* **DATA EXCERPTS**:
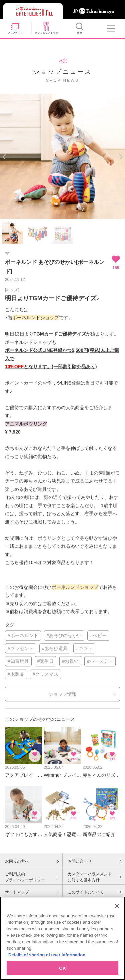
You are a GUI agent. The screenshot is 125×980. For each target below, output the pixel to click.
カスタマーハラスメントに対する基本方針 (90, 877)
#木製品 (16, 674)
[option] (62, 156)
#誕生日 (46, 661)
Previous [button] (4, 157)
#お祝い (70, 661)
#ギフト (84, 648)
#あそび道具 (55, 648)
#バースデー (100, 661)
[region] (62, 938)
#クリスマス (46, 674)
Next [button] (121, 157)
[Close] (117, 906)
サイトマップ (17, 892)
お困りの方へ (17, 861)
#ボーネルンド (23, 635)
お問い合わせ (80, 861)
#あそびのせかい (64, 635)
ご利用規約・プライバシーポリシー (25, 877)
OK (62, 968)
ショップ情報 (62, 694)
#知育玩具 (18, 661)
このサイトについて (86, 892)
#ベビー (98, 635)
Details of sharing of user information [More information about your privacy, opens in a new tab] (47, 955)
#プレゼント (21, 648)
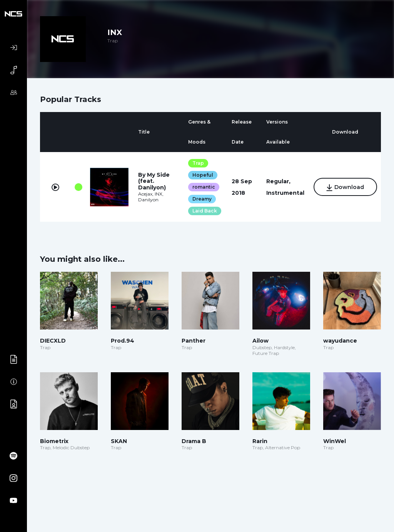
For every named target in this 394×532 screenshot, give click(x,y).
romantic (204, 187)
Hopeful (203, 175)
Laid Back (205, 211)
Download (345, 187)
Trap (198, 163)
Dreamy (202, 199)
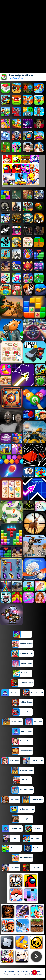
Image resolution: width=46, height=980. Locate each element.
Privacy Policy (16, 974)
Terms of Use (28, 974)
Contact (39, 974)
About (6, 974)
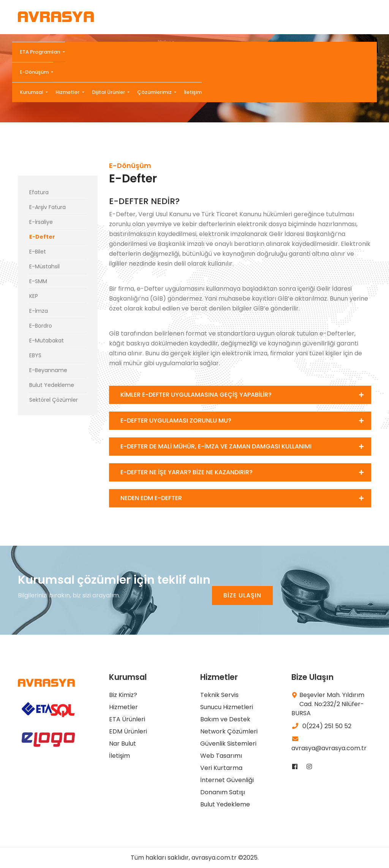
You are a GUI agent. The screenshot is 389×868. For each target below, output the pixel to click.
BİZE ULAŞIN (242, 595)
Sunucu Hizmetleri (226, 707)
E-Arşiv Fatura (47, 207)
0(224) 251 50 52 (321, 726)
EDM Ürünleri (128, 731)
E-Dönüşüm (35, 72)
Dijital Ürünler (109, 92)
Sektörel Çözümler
* * *
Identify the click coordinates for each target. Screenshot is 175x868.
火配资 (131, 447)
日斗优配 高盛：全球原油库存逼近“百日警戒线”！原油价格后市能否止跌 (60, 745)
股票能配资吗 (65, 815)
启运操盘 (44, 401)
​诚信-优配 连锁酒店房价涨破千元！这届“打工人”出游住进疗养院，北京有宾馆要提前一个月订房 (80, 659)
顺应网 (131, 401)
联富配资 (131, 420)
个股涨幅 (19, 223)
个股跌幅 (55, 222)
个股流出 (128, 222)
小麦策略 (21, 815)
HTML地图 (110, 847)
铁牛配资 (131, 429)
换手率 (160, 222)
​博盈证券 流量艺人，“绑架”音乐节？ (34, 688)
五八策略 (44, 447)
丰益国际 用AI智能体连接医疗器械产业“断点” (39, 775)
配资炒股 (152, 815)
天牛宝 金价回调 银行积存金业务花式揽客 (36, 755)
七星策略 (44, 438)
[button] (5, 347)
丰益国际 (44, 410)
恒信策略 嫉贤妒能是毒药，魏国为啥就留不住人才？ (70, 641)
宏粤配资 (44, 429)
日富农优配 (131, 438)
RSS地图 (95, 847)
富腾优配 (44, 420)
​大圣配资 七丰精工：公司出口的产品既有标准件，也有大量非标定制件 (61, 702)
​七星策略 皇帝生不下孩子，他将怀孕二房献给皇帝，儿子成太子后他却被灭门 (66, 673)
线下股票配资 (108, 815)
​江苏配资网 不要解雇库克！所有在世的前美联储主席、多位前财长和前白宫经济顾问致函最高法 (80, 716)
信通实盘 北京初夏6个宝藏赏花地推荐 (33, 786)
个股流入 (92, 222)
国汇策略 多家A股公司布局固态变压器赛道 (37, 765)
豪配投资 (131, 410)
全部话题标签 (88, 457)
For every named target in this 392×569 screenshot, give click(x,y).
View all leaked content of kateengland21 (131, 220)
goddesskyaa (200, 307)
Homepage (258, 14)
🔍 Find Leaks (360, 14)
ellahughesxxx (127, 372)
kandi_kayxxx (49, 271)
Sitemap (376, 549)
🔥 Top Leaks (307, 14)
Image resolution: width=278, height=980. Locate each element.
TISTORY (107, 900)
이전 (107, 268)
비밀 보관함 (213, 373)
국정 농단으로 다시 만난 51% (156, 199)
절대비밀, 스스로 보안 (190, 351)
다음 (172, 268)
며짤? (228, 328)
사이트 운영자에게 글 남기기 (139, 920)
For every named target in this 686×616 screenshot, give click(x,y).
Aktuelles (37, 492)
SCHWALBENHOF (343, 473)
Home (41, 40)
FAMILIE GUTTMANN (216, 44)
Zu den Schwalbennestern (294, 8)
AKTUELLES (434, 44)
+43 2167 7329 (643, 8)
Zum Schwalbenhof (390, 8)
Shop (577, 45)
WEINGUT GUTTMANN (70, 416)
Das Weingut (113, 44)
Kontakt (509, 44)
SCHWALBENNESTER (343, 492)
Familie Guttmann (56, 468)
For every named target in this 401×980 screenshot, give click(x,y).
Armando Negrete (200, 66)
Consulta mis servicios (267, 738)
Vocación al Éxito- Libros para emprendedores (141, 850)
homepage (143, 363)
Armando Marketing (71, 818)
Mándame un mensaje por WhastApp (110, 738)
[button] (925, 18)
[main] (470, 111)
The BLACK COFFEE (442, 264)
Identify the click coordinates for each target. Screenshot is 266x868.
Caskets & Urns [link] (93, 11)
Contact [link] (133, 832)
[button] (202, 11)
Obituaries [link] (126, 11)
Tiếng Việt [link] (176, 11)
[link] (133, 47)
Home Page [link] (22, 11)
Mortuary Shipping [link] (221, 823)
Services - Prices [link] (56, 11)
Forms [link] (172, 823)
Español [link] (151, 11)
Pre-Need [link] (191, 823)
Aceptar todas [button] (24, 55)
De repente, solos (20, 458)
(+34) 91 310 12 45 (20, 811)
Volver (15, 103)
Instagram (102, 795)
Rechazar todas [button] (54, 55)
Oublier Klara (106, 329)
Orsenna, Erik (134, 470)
==
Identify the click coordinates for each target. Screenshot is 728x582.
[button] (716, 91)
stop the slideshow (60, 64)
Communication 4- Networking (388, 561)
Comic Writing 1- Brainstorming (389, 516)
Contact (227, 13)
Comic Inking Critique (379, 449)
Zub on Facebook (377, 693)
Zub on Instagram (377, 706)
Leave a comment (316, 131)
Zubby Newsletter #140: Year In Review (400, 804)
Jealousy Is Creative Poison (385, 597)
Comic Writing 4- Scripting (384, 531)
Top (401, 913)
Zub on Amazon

* **TASK DIRECTIONS**: Report every line of the records that contains the string "Comic", copying each one in full. Match case exactly.

* **FINISHED EXERCISE**:
Comic Writing 1- Brainstorming (389, 516)
Comic Inking Critique (379, 449)
Comic Writing 4- Scripting (384, 531)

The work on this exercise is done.